• EXERCISE A: Tally how many lines in the entries below contain the word "should". Give only the number.

• EXCERPTED PASSAGE:
- Born: Isobella McGregor 18 July 1906 Caputh, Blairgowrie
- Died: 4 September 1997 (aged 91) Blairgowrie
- Genres: Scottish folk music
- Occupation: Singer
- Instrument: Vocals

= Belle Stewart =

Belle Stewart, born Isobella McGregor, (18 July 1906 – 4 September 1997) was a Scottish Traveller traditional singer. Her biography, Queen Amang the Heather: the Life of Belle Stewart, was written by her daughter, Sheila Stewart, and published in 2006. She was awarded the British Empire Medal (BEM) in 1981 for "outstanding contribution to Scottish traditional music".

==Early years==
Isobella McGregor was born on the banks of the River Tay at Caputh, near Blairgowrie, into a family of Highland Scottish Travellers, who lived in bow-tents (similar to dome tents). Sheila Stewart corrects the frequently cited birthdate of 17 July 1906 to the 18th. As a result of their life-style, the family received much insult and abuse. Belle's father died when she was only 9 months old. Afraid that social workers might take her children from her, her mother stopped travelling and settled in Perthshire. The McGregor family tried to teach Belle how to read palms (fortune telling), but she didn't take to this. The family frequently went to Northern Ireland to do pearl-fishing. In the evenings they gathered at ceilidhs to exchange folk songs. Stewart learnt songs from her brothers, who had themselves learnt them from her father.

==Marriage==
Belle's version of "If I Was a Blackbird" inspired Alec Stewart, a piper, to propose to her. They married in secret on 17 August 1925 at Ballymoney in Northern Ireland.

Alec's father Jock Stewart (1869–1954) had been a champion piper, supposedly the subject of the popular Scots and Irish drinking-song "Jock Stewart, A Man You Don't Meet Every Day". Jock's father, "Big Jimmy" Stewart, also a champion piper, allegedly died when beaten to death by a group of Irishmen he met on his way home from busking in the Pitlochry area, because he refused to play a tune they requested. Alec's mother, Nancy Campbell, reputedly had both a grandfather (Andy Campbell) and a grandmother sentenced to death by hanging in the 18th century for the crime of travelling.

Entries on target coordinates:

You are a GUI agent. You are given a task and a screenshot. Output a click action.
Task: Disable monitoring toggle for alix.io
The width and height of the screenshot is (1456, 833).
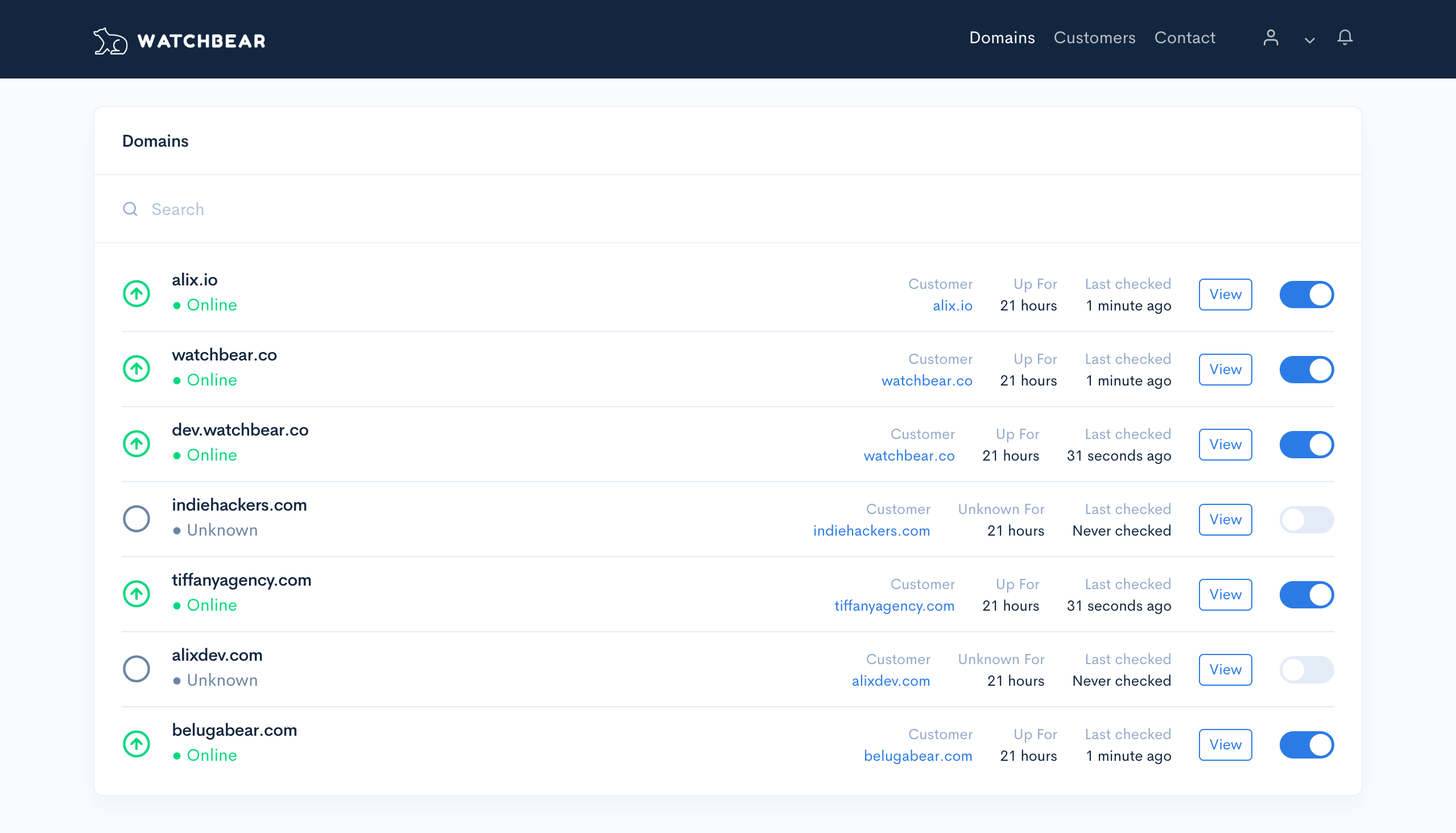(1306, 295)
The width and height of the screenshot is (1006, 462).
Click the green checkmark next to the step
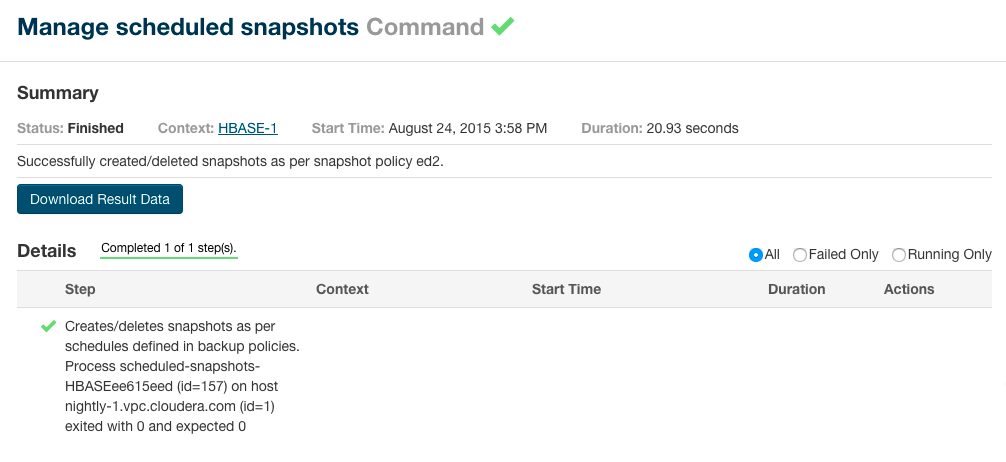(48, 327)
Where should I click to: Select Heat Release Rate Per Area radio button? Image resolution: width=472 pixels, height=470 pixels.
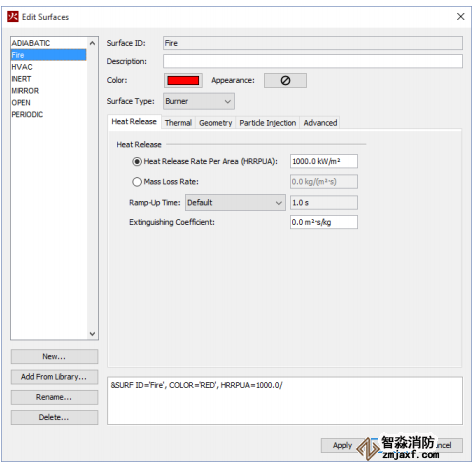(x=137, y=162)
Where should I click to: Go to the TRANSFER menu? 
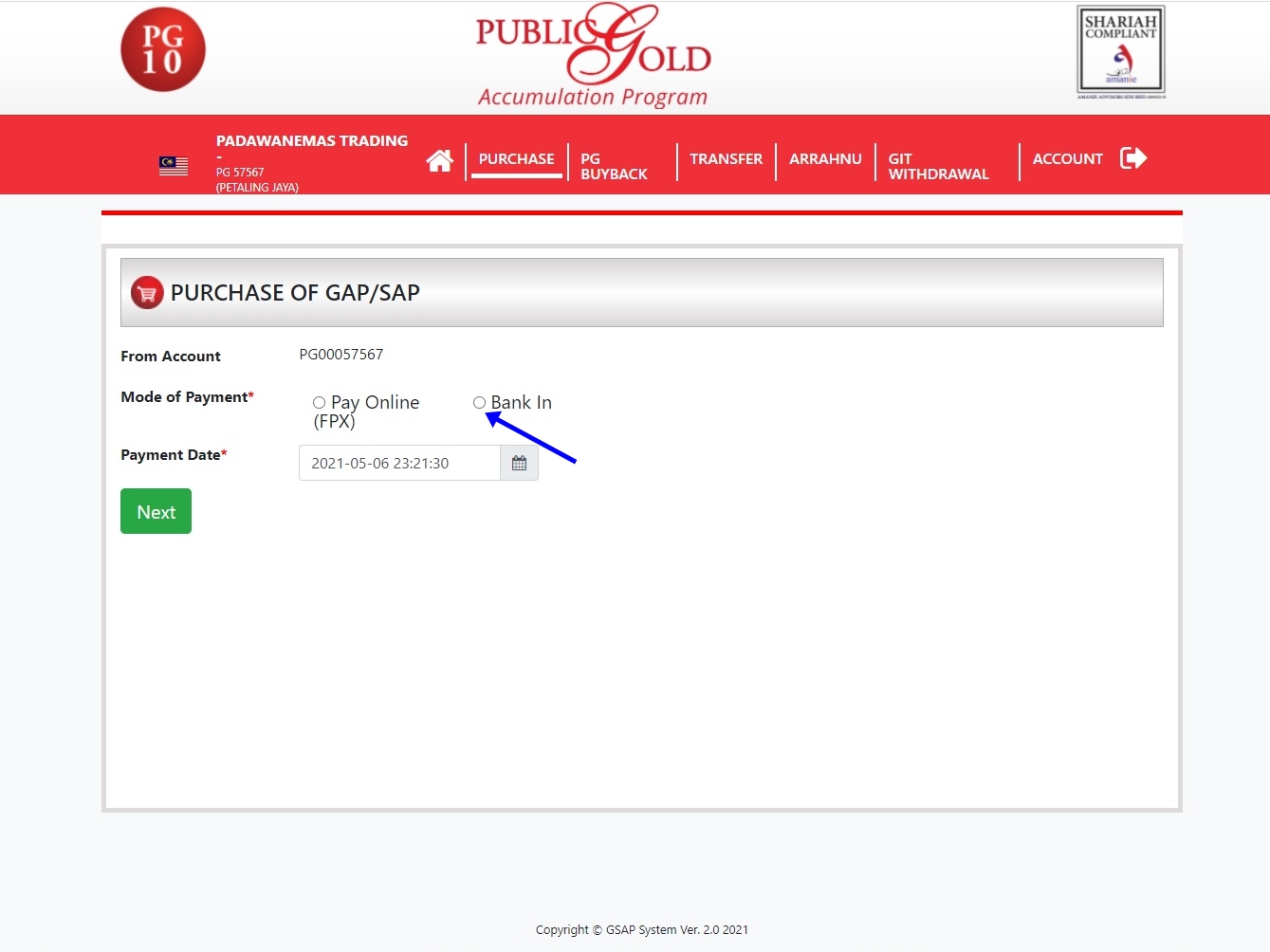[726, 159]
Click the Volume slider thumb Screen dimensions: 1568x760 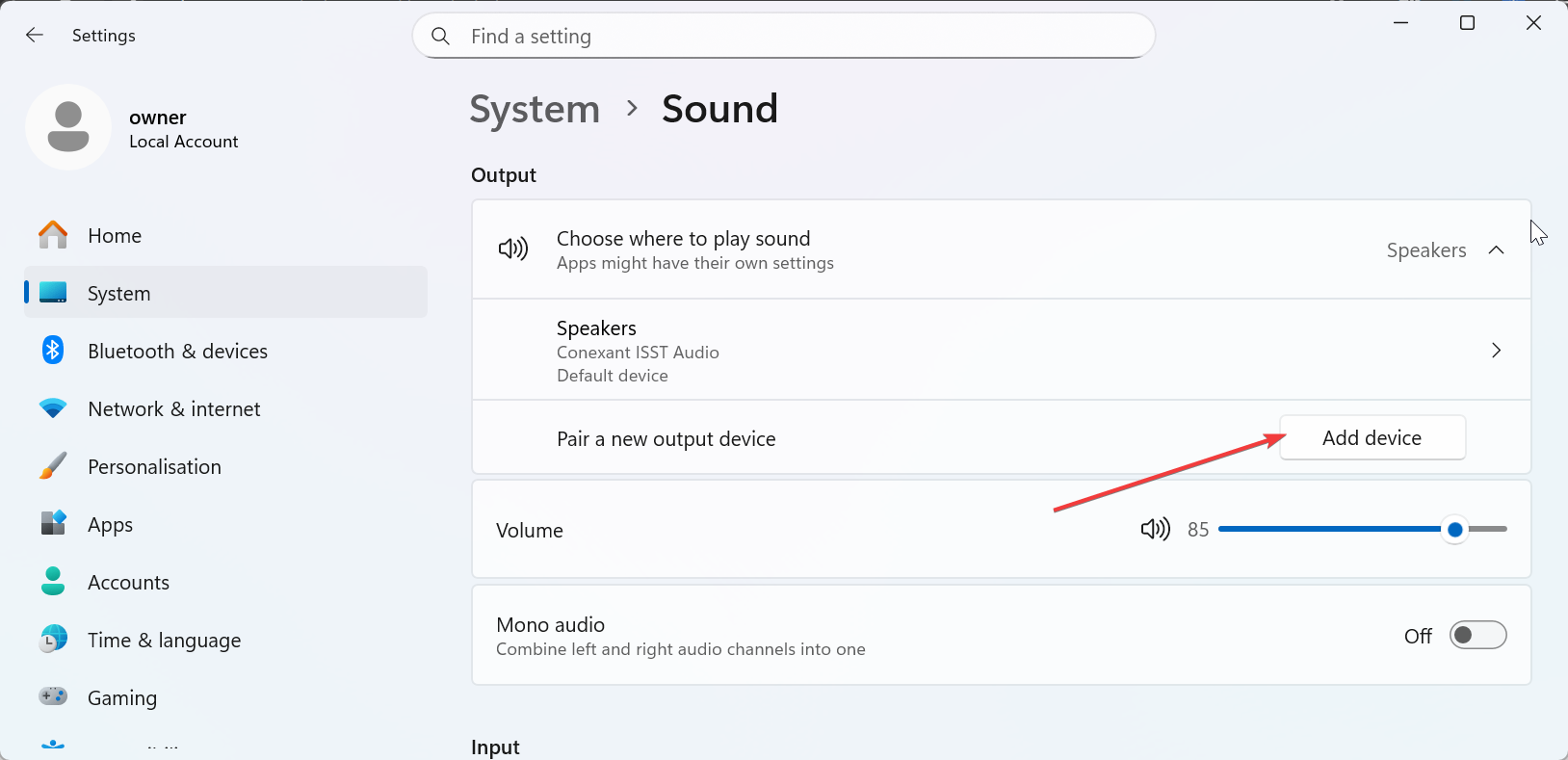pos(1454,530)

• EXERCISE B: Write out the whole Belle Stewart text above, word for word.

• FINAL RESULT A: 2

• FINAL RESULT B:
- Born: Isobella McGregor 18 July 1906 Caputh, Blairgowrie
- Died: 4 September 1997 (aged 91) Blairgowrie
- Genres: Scottish folk music
- Occupation: Singer
- Instrument: Vocals

= Belle Stewart =

Belle Stewart, born Isobella McGregor, (18 July 1906 – 4 September 1997) was a Scottish Traveller traditional singer. Her biography, Queen Amang the Heather: the Life of Belle Stewart, was written by her daughter, Sheila Stewart, and published in 2006. She was awarded the British Empire Medal (BEM) in 1981 for "outstanding contribution to Scottish traditional music".

==Early years==
Isobella McGregor was born on the banks of the River Tay at Caputh, near Blairgowrie, into a family of Highland Scottish Travellers, who lived in bow-tents (similar to dome tents). Sheila Stewart corrects the frequently cited birthdate of 17 July 1906 to the 18th. As a result of their life-style, the family received much insult and abuse. Belle's father died when she was only 9 months old. Afraid that social workers might take her children from her, her mother stopped travelling and settled in Perthshire. The McGregor family tried to teach Belle how to read palms (fortune telling), but she didn't take to this. The family frequently went to Northern Ireland to do pearl-fishing. In the evenings they gathered at ceilidhs to exchange folk songs. Stewart learnt songs from her brothers, who had themselves learnt them from her father.

==Marriage==
Belle's version of "If I Was a Blackbird" inspired Alec Stewart, a piper, to propose to her. They married in secret on 17 August 1925 at Ballymoney in Northern Ireland.

Alec's father Jock Stewart (1869–1954) had been a champion piper, supposedly the subject of the popular Scots and Irish drinking-song "Jock Stewart, A Man You Don't Meet Every Day". Jock's father, "Big Jimmy" Stewart, also a champion piper, allegedly died when beaten to death by a group of Irishmen he met on his way home from busking in the Pitlochry area, because he refused to play a tune they requested. Alec's mother, Nancy Campbell, reputedly had both a grandfather (Andy Campbell) and a grandmother sentenced to death by hanging in the 18th century for the crime of travelling.